Problem →
The answer must be a single number: how many lines of the entries below include "agent".

[Collected data entries]
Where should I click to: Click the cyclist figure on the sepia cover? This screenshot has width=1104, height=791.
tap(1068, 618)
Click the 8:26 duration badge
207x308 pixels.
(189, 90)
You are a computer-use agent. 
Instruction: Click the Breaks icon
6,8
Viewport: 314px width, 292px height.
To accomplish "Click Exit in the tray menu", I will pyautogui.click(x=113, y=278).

---

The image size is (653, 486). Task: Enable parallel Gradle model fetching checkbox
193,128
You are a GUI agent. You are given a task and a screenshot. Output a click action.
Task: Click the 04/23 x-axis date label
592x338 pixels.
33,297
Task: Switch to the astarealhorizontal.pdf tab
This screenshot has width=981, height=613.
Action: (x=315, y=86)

==

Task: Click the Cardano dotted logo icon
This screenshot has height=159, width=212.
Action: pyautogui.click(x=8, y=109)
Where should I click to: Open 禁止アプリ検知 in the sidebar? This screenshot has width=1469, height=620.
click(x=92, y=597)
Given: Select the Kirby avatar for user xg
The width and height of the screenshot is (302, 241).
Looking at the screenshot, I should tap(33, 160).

Finished task →
2